(Page extract):
— Begin —

# Vintage NYC 999 on eBay



## Spule 4 (Jan 2, 2008)

All:

This eBay item is of interest, as my family ownes a locomotive made out of the same casting set by a company called "Drake". This is the third one of these I have seen, the other one is here in a museum in Nashville.

http://cgi.ebay.com/Antique-Live-St...27af912ba6

What little I know was it was a casting set for home model engineers, hence each of the three is somewhat different in details. LBSC/Curly Lawrence built one back in the 1900s per Brian Hollingsworth's book on LBSC.

I have always wanted to find out more about them. The one our family ownes was unfortunately "modified" into a electric model with the valves and pistons removed and the pot boiler and meths burner gone too. The loco is now in the possession of one of my father's cousins. 

Thanks-


----------



## Slipped Eccentric (Jan 2, 2008)

There are two more, if you're interested. There's one in my basement, that, as of now is still an unfinished set of castings. There is also one in New Jersey that had at least the locomotive finished. There is a thread on the two of them here http://www.chaski.org/homemachinist...ht=mystery (you'll need a loging to view the pics). ANY info you have would be appreciated. I'd love to see a completed model, or even detail pictures.

— End —

(Aim):
Write out the passage of the forum thread on the vintage NYC 999 locomotive between "http://cgi.ebay.com/Antique-Live-St...27af912ba6" and "my father's cousins.", inclusive. The data that follows has no connection to the forum thread above.

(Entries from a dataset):
— Begin —

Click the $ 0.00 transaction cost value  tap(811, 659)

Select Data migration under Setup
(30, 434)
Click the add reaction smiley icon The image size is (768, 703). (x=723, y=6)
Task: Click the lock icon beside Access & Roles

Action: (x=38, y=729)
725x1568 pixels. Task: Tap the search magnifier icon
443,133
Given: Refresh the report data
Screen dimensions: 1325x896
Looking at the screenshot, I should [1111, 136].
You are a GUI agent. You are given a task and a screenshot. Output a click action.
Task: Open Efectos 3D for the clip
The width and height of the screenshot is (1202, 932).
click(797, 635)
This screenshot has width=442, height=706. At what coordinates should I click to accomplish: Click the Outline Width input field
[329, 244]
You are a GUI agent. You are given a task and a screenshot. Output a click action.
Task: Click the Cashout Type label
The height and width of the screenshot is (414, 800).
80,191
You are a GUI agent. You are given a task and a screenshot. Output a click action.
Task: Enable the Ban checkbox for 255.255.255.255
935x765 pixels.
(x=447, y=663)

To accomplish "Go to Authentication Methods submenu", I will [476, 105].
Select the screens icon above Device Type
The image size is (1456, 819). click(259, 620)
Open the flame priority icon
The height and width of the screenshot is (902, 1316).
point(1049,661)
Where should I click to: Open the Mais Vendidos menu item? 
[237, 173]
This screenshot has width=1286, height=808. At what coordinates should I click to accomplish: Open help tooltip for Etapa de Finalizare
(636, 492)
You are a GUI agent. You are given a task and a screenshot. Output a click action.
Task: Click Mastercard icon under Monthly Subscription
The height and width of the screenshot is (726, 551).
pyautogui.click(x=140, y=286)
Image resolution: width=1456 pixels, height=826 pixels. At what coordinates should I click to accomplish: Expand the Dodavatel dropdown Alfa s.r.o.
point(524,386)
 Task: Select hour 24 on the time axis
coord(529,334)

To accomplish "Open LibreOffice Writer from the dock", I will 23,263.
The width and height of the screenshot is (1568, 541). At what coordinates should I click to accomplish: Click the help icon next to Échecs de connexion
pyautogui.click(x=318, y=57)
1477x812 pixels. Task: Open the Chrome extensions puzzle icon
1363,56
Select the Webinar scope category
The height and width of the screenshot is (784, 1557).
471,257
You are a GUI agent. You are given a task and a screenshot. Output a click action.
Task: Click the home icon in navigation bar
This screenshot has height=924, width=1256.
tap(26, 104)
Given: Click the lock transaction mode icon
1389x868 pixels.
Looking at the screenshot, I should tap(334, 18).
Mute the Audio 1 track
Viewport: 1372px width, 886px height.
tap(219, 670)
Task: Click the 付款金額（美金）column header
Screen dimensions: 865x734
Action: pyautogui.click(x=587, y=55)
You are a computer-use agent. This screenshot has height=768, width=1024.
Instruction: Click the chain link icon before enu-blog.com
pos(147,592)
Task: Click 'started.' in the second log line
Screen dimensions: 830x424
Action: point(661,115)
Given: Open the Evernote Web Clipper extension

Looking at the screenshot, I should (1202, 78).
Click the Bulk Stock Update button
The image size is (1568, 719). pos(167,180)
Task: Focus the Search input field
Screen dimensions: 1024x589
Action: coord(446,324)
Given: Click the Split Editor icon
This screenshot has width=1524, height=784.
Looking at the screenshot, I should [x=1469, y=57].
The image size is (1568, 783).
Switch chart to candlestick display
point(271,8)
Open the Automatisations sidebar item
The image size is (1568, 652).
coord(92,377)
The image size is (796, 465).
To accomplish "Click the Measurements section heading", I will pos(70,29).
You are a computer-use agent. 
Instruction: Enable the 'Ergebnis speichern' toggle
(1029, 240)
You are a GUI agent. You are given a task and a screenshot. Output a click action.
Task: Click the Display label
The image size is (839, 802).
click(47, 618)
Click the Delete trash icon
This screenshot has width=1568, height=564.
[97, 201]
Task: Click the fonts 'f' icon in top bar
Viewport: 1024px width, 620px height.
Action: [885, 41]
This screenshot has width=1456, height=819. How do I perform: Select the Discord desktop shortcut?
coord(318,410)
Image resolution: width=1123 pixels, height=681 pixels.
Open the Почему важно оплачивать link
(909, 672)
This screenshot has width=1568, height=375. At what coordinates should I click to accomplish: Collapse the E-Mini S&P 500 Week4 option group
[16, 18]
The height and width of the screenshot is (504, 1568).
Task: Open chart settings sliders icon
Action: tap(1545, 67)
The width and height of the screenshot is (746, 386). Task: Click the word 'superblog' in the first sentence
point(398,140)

— End —

(Reply to the exercise):
http://cgi.ebay.com/Antique-Live-St...27af912ba6

What little I know was it was a casting set for home model engineers, hence each of the three is somewhat different in details. LBSC/Curly Lawrence built one back in the 1900s per Brian Hollingsworth's book on LBSC.

I have always wanted to find out more about them. The one our family ownes was unfortunately "modified" into a electric model with the valves and pistons removed and the pot boiler and meths burner gone too. The loco is now in the possession of one of my father's cousins.